**Esplora il materiale:**
• A. Traduci in inglese questa frase del brano su Mia Hansen-Løve: "Stiamo parlando della 35enne Mia Hansen-Løve che parteciperà per la prima volta, e in concorso, al Festival di Berlino."
• B. Riprendi il brano su Mia Hansen-Løve e prosegui dopo la sua ultima frase.

━━━━━ Brano scelto

Viene annoverata tra i più interessanti giovani talenti del cinema europeo. Stiamo parlando della 35enne Mia Hansen-Løve che parteciperà per la prima volta, e in concorso, al Festival di Berlino. Lo farà con un film che, evidentemente, vorrebbe le togliesse di dosso l’etichetta di regista di storie “giovani”, ma forse non quella di moglie di Olivier Assayas.
Dopo storie che si basavano sull’energia e l’irrequietudine dell’amore e delle passioni dell’adolescenza, con “L’avenir” la regista affronta invece i sentimenti di una donna matura, condizionata dalla vita a fare i conti con un domani che non era forse quello che si aspettava.

━━━━━━━━━━
━━━━━ Segmento di dati

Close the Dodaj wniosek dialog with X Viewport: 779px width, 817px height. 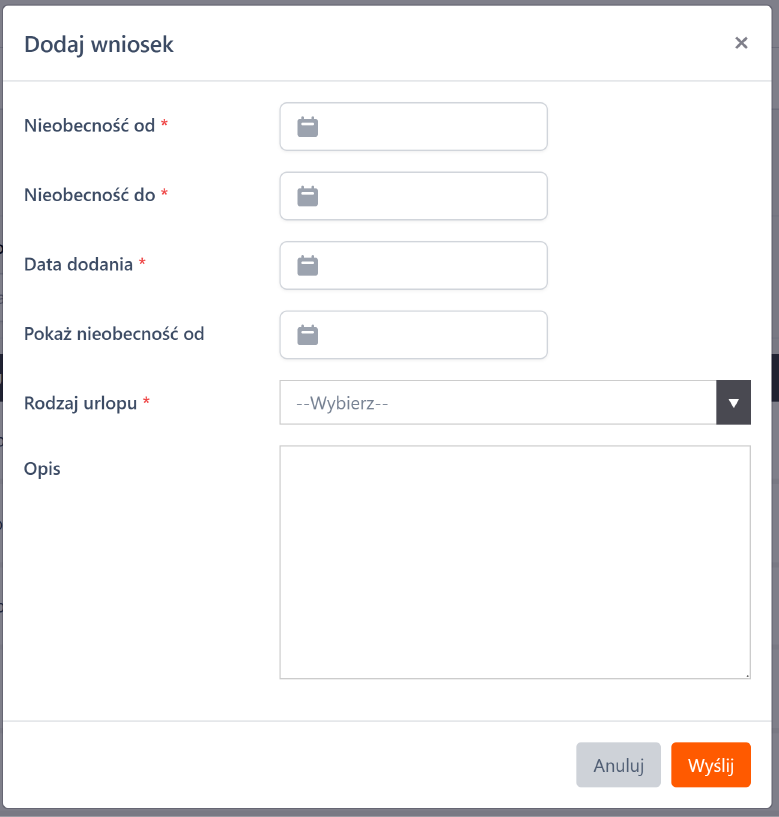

━━━━━━━━━━

**Risposte fornite:**
• A. We are talking about 35-year-old Mia Hansen-Løve, who will take part in the Berlin Festival for the first time, and in competition.

• B.
La protagonista (una Isabelle Huppert che finalmente mette nel cassetto i manierismi) è un’appassionata professoressa di filosofia, che dapprima sembra costretta a una tensione verso il passato – dalle manifestazioni studentesche che si rifanno a quelle della sua giovinezza, dal riapparire di un suo pupillo, un ex studente dalle tendenze radicali e dalla madre depressa – ma che viene bruscamente costretta a fare i conti col futuro quando, nel giro di poco tempo, suo marito la lascia per un’altra donna, la madre muore e la casa editrice con cui collabora le dà cortesemente il benservito ritenendola, in sostanza, un arnese anacronistico.
Quello scritto dalla Hansen-Løve è un personaggio che, improvvisamente, vive nell’incapacità di agire e reagire, che accetta quasi passivamente quello che le accade intorno, in sottostante contrasto con quello che cerca di insegnare: la ricerca della verità e della libertà che unisca la teoria alla pratica quotidiana. Una verità e una libertà che non saprà usare, comodamente costretta dentro la sua maturità borghese.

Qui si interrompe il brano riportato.